At this point, Jacob stopped me and said, "It seems like you don't give a fuck about anything anymore. Like last year, you cared about everything and now, you've changed."
At this point I'm freaked out right? I mean, who wouldn't be?
Later on that night, Jordan seemed to hint that he wanted me to talk to Jacob about helping out more around the apartment, and whatever he was trying to say, I pretty much threw it right back at his face, telling him that I didn't want anymore drama in my life than there already was.
Sunday, I felt bad about everything that I had done and about the "fucks" that I didn't give, but my bad mood continued.
Emotional Deterioration.
Then a wise friend called me, and told me about variables. If you know me, you know that I've gotten my nut off talking about this for the past two days, but it really makes sense if you listen. Throughout our lives, everyday, there are variables that add up to the end result that you get at the conclusion of every day. If you are unhappy with you're end result, you change your variables. It sounds simple, but I think that the reason I had become so upset is that last year, I went through a steady routine every week (you don't need to know the details. If it bothers you, ask me). Going into this year, I was excited about the possibility of my routine being different than it was the previous year. Well, it had been a month already, and no change was in sight. But ever since that phone call with my friend, I feel like the power of change is in me, and nothing is going to happen unless I work for the change.
People get up out of bed everyday, and say they're going to change their lives, and they do nothing (with the exception of Dave, he's gonna do something).
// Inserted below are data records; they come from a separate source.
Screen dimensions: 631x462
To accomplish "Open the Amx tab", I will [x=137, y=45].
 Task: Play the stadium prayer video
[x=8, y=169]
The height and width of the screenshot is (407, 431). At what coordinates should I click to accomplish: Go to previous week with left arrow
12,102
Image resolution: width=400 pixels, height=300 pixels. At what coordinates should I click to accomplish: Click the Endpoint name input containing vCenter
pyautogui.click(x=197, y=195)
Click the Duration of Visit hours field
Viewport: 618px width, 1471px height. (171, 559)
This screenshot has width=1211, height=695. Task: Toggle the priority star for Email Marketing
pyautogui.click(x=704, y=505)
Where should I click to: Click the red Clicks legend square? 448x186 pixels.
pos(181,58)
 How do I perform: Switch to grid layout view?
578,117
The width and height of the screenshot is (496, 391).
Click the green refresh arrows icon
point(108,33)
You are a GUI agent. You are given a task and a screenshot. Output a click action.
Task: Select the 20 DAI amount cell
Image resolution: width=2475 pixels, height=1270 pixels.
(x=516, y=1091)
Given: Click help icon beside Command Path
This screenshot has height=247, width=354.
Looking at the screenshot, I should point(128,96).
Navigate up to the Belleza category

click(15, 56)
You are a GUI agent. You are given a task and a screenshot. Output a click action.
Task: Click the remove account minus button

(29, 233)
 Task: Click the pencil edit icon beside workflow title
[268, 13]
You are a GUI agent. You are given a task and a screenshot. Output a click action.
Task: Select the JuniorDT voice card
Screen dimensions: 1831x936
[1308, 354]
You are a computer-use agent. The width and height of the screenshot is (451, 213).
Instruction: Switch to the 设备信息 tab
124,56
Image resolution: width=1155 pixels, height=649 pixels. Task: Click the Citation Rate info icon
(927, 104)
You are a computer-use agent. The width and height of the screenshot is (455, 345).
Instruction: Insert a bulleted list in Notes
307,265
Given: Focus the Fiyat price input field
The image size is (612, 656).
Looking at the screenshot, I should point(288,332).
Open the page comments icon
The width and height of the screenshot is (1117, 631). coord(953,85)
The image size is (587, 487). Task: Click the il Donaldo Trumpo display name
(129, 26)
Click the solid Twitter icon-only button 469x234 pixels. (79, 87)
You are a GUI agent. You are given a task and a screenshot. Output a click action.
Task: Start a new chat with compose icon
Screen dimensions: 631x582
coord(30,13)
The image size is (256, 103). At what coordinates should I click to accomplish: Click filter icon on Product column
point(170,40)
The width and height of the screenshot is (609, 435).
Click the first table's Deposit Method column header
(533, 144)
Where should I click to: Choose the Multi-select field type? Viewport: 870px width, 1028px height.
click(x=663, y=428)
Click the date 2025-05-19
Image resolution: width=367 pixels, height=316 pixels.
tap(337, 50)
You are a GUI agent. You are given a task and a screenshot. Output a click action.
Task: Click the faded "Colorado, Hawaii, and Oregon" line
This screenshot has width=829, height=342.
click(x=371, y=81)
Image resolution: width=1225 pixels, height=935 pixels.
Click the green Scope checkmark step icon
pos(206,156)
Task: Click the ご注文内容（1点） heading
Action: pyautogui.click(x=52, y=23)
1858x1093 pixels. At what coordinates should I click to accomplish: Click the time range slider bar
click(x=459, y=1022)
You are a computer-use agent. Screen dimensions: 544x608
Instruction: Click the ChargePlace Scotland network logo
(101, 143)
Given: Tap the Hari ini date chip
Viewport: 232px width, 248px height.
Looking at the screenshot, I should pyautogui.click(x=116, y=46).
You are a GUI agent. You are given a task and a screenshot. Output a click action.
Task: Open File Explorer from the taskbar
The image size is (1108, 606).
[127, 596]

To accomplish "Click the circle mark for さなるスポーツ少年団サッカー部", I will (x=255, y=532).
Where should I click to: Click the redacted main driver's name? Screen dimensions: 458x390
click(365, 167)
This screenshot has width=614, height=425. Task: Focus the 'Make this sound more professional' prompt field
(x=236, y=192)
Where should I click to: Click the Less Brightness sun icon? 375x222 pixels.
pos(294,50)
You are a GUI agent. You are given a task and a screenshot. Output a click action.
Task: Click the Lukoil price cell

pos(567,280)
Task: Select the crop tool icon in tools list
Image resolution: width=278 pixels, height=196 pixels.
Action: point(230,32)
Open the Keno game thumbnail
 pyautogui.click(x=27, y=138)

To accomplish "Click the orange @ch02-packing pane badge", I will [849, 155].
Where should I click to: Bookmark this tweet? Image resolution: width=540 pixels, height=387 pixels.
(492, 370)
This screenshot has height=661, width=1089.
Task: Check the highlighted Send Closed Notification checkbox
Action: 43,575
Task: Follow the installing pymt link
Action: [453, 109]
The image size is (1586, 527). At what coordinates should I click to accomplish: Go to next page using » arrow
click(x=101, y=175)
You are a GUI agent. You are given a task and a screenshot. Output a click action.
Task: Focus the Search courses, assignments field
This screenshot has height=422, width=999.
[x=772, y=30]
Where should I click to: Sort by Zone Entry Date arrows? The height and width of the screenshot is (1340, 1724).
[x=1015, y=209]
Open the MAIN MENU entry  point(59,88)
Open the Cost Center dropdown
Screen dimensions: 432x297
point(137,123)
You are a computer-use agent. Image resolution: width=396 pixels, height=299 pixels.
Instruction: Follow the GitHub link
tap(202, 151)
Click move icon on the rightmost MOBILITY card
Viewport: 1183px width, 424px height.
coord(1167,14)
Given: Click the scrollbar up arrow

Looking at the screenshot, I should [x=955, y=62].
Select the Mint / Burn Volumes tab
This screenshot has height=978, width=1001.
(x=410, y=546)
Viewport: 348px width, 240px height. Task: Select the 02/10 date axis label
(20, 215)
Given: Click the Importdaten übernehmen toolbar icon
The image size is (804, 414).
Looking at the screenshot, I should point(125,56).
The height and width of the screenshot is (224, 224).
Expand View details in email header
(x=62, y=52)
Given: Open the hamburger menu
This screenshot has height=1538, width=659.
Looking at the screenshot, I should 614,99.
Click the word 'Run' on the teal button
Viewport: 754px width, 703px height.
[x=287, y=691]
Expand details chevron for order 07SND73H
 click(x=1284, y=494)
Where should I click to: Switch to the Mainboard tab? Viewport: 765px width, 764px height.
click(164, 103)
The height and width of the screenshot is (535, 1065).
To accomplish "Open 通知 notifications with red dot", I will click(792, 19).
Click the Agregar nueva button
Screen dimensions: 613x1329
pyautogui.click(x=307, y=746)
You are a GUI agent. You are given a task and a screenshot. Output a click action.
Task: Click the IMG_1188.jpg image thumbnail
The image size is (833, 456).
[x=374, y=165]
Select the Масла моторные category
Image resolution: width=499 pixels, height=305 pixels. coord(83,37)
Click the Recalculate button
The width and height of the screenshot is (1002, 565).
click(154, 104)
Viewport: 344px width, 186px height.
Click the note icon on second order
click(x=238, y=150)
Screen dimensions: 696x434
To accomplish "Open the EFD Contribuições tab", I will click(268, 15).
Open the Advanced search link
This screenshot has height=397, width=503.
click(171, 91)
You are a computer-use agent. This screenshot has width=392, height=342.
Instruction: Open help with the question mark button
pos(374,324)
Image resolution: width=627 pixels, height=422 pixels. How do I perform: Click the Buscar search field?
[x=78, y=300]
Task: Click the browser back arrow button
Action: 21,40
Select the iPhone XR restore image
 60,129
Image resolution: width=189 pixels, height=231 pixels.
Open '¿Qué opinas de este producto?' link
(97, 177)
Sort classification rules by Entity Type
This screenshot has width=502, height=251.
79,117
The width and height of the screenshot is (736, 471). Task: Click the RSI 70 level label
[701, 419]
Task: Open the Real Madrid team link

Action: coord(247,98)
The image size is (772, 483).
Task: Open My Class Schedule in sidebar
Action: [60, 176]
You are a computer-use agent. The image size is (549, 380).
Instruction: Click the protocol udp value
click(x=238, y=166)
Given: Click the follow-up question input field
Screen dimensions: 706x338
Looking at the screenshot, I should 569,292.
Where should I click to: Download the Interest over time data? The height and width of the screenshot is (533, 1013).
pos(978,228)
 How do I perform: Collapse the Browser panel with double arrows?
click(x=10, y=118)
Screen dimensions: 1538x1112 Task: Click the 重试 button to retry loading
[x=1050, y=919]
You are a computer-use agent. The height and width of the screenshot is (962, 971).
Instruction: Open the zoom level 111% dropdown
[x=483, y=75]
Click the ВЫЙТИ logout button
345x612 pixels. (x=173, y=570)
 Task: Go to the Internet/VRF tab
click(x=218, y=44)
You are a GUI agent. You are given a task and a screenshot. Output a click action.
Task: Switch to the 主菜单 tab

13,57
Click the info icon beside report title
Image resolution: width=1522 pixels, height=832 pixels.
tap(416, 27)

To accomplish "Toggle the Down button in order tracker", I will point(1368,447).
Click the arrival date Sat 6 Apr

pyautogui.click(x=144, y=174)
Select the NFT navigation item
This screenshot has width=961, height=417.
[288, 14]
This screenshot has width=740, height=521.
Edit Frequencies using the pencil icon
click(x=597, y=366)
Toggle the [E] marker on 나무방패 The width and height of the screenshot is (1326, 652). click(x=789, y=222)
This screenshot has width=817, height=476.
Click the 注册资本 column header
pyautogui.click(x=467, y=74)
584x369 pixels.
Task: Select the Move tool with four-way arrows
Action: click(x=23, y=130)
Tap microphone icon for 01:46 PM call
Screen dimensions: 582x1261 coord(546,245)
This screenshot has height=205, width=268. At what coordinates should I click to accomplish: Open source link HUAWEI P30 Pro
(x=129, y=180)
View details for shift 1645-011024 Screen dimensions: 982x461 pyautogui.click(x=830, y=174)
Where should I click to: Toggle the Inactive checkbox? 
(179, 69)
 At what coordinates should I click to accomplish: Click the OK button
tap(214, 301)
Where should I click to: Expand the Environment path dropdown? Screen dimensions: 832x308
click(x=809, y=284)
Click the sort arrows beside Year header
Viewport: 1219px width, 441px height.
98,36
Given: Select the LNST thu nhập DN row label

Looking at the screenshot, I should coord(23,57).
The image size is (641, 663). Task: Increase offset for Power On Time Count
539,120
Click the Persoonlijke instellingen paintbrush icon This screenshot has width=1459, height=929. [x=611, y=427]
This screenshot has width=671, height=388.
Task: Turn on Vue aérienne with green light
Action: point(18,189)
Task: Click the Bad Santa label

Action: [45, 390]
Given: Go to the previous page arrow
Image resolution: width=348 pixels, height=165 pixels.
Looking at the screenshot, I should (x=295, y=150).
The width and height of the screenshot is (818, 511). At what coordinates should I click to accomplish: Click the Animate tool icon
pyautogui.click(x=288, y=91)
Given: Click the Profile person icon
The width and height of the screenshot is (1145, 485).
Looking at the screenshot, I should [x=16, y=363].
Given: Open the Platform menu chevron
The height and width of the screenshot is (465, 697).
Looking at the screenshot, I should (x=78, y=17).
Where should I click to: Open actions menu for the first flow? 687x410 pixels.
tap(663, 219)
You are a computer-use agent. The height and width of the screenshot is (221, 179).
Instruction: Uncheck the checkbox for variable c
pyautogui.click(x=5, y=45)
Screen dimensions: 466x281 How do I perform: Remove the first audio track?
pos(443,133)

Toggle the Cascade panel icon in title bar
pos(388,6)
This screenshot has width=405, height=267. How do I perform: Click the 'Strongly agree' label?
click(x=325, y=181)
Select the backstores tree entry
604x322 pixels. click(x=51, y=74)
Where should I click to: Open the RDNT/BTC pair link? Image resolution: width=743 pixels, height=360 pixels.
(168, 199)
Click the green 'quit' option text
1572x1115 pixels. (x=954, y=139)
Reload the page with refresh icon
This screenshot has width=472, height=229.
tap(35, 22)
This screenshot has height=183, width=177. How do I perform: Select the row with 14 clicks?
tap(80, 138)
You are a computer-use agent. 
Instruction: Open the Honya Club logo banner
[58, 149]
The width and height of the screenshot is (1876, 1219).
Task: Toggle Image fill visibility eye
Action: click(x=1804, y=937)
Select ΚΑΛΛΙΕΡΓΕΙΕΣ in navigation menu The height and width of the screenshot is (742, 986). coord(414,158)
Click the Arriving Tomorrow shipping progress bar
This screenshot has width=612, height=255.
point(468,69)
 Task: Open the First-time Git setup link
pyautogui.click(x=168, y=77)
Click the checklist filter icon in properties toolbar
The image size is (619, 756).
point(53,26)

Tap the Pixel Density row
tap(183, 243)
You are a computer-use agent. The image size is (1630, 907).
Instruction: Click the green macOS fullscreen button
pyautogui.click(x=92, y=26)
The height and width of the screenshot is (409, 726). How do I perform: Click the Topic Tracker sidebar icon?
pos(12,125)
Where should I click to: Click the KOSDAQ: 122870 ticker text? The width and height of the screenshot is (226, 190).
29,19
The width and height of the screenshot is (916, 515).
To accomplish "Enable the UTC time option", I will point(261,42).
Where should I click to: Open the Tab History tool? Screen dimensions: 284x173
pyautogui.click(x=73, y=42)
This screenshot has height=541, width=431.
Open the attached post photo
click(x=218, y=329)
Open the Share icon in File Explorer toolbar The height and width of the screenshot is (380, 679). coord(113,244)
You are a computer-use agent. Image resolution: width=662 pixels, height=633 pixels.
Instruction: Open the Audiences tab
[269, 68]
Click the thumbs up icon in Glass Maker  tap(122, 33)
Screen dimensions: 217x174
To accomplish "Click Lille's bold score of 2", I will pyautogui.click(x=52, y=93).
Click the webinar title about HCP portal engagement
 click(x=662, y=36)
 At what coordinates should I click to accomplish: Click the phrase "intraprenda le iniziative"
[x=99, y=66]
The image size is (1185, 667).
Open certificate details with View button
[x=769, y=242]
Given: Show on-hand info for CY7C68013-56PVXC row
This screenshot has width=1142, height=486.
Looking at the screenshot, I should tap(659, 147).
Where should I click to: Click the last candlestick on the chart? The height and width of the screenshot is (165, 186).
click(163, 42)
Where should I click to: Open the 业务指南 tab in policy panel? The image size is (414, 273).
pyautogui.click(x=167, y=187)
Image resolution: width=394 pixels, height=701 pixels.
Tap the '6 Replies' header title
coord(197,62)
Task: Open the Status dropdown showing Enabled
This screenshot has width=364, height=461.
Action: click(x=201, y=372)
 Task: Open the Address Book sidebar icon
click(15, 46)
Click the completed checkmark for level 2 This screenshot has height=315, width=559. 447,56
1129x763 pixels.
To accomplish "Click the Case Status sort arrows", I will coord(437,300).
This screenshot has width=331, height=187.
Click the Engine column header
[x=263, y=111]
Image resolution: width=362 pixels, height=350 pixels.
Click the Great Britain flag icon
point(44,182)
You know why? Because "hoping" something and "doing" something are two different things (call me crazy). Hoping that she'll facebook chat you will have you staring at the computer screen for hours and hours at night and leave you tired and lonely. Realizing there are many other special people you will interact with in this life, going out into the real world, meeting someone new, falling in love, getting married, starting a family, watching your kids grow, retiring before your 65, watching your grandchildren grow, and sitting back in a chair, taking a big sigh, and saying "You did it, Ev." is DOING something.
Whew. I'm at a loss of breath now. I'm sorry about the whole autobiographical nonsense in the beginning, but I hope you see the connection.
Hoping that my old routine would change going into this year got me, quite possible, the closest to depression that I will hopefully ever be.
Now its time to go do something about it.